Posted on:2007-01-12Degree:Ph.DType:Dissertation
University:University of Alberta (Canada)Candidate:Flegel, MonicaFull Text:PDF
GTID:1456390005485850Subject:Literature
Abstract/Summary:
At the end of the nineteenth century, the National Society for the Prevention of Cruelty to Children (NSPCC) claimed the credit for "creating" child abuse as a social and legal phenomenon. While the NSPCC's work in identifying, classifying, and disseminating information about cruelty to children was crucial to our current understanding of child abuse as a social problem, I argue that the Society's work was greatly indebted to representations of endangered and suffering children in the nineteenth-century English novel. This project therefore suggests that a necessary precondition for the emergence of child protection was a representation of the child as particularly endangered, as separate from the rest of human experience, and as inherently salvageable---a conception of the child largely constructed by and through literary texts. In tracing the indebtedness of the NSPCC's child abuse narratives to earlier literary narratives, I wish to examine the consequences of the codification of child abuse in legal and social-scientific discourse at the end of the nineteenth century. What aspects of child endangerment become lost or obscured within the new concept of cruelty to children? And what aspects of child endangerment remain, and how are they expressed in the emergent language of child protection?; My first chapter traces the symbolic "relationship" constructed between animals and children in nineteenth-century discourse.
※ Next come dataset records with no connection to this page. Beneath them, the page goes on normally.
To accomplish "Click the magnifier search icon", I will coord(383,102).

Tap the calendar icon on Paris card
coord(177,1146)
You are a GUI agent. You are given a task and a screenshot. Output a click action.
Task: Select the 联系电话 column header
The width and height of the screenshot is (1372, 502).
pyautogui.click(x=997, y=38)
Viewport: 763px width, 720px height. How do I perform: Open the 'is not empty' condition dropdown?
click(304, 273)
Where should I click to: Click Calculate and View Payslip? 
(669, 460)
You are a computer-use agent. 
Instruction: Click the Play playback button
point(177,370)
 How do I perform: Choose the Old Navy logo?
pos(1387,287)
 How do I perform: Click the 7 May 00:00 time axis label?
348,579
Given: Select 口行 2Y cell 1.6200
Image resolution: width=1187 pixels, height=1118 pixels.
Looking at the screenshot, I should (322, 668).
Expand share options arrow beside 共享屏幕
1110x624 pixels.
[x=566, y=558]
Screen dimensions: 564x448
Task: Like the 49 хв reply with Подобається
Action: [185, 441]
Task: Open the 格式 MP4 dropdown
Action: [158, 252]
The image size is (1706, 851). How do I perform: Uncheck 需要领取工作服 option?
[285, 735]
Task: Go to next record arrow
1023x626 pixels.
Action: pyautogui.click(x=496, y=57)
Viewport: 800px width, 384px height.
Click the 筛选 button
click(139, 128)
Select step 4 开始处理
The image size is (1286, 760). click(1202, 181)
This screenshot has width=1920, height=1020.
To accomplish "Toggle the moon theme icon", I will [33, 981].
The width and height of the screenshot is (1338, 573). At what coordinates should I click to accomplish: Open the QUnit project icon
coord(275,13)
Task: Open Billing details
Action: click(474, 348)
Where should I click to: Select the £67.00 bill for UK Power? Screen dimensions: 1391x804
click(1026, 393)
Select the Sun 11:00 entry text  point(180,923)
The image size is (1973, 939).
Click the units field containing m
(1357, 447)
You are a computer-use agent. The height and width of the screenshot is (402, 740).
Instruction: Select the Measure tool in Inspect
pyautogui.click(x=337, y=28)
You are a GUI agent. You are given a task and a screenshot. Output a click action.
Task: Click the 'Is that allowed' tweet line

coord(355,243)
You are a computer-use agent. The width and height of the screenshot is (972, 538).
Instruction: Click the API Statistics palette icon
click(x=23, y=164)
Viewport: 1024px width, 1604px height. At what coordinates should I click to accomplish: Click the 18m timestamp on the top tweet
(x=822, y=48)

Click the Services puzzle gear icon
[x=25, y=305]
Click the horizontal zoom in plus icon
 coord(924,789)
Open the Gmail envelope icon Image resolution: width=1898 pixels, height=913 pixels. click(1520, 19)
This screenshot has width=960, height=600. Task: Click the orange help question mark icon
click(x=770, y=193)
It is my contention that both "the child" and "the animal" were defined, in philosophical and literary texts, through their role as either victims or perpetrators, a connection which created both cooperation and competition between the RSPCA and the NSPCC. My second chapter examines issues of child performance, tracing the ways in which narratives about the performing child helped to define what a child should be able to do, and how an adult should respond to it. My third chapter examines the role of commerce in the endangerment and abuse of children, with a focus on child employment and the debates surrounding child-life insurance. And in my final chapter, I analyze the NSPCC's discourse, and in particular, the emergence of social casework as a means of propaganda.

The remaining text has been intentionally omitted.